> _WHAT TO PRODUCE_: Could you retype the lines below, starting at the line holding "Given: Add Other Income to this paycheck" and stopping at the line holding "The width and", inclusive? Copy them exactly and drop the images.

══ MATERIAL FOR THIS TASK ══

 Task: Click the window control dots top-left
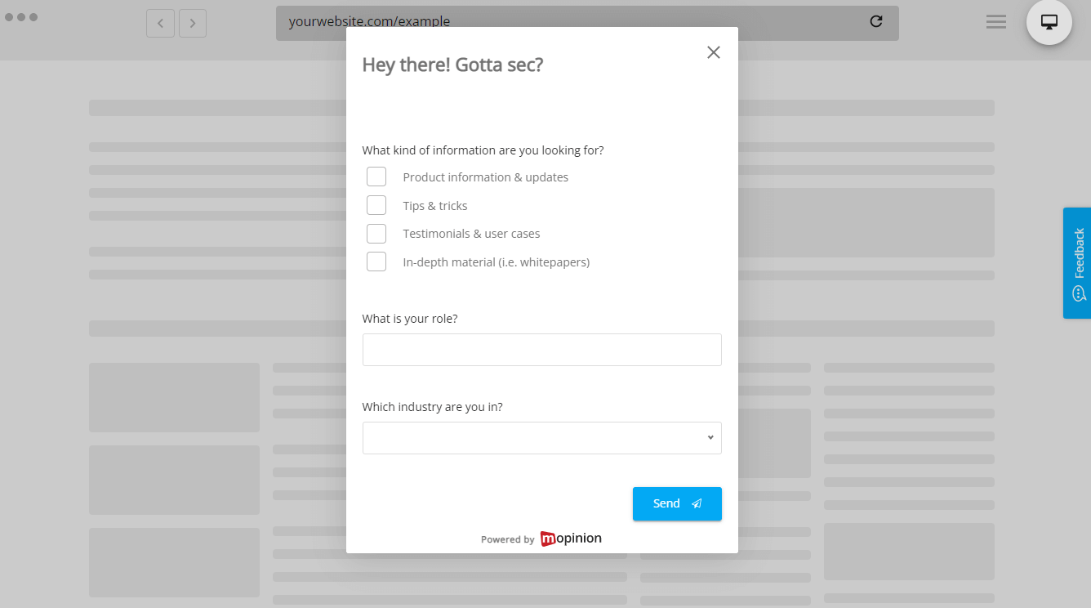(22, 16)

═══
══ MATERIAL FOR THIS TASK ══

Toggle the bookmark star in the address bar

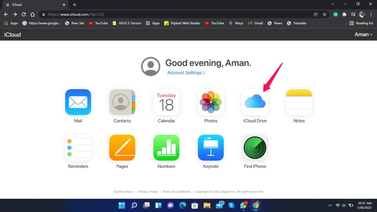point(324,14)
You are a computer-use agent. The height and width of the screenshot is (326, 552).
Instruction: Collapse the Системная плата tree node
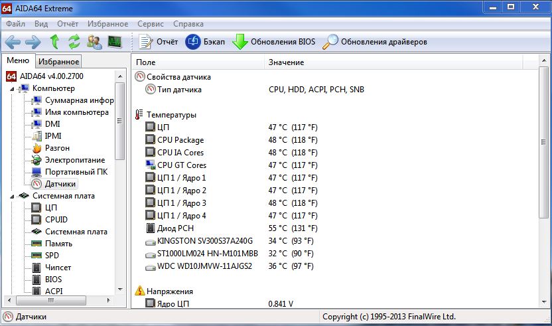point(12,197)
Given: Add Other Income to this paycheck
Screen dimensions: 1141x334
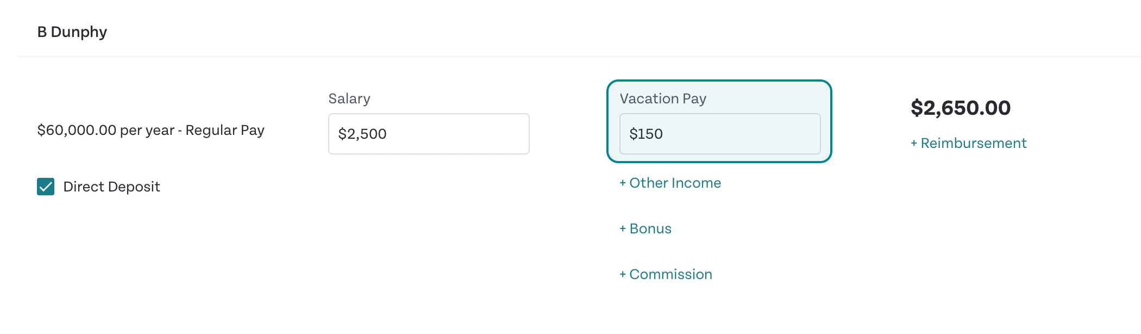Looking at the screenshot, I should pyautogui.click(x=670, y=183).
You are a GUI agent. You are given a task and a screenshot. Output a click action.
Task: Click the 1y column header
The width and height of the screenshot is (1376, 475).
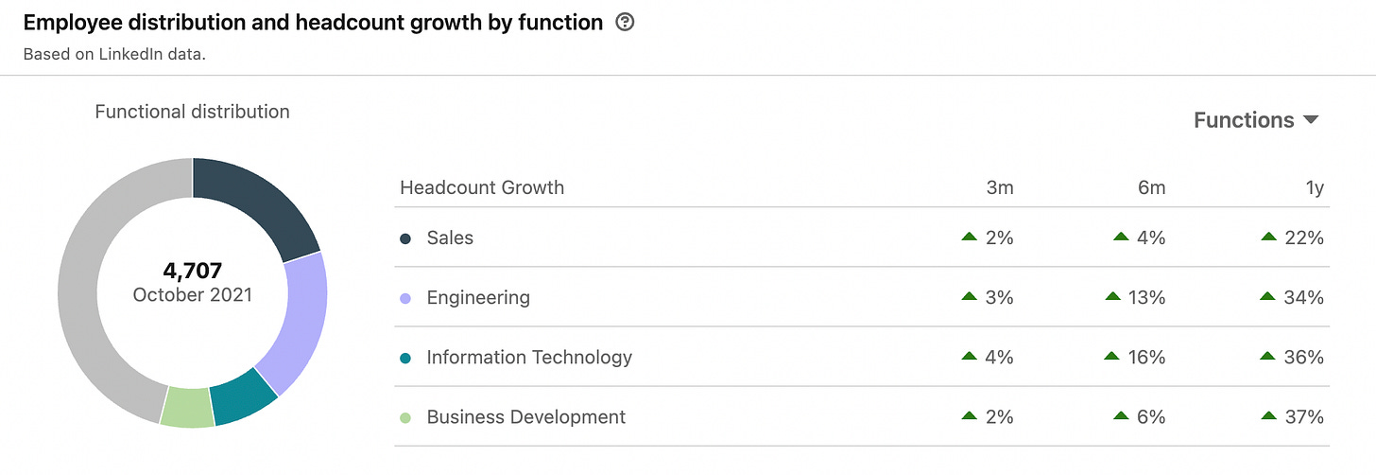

═══

> _EXERCISE SOLUTION_:
Given: Add Other Income to this paycheck
Screen dimensions: 1141x334
Looking at the screenshot, I should pyautogui.click(x=670, y=183).
You are a GUI agent. You are given a task and a screenshot. Output a click action.
Task: Click the 1y column header
The width and height of the screenshot is (1376, 475).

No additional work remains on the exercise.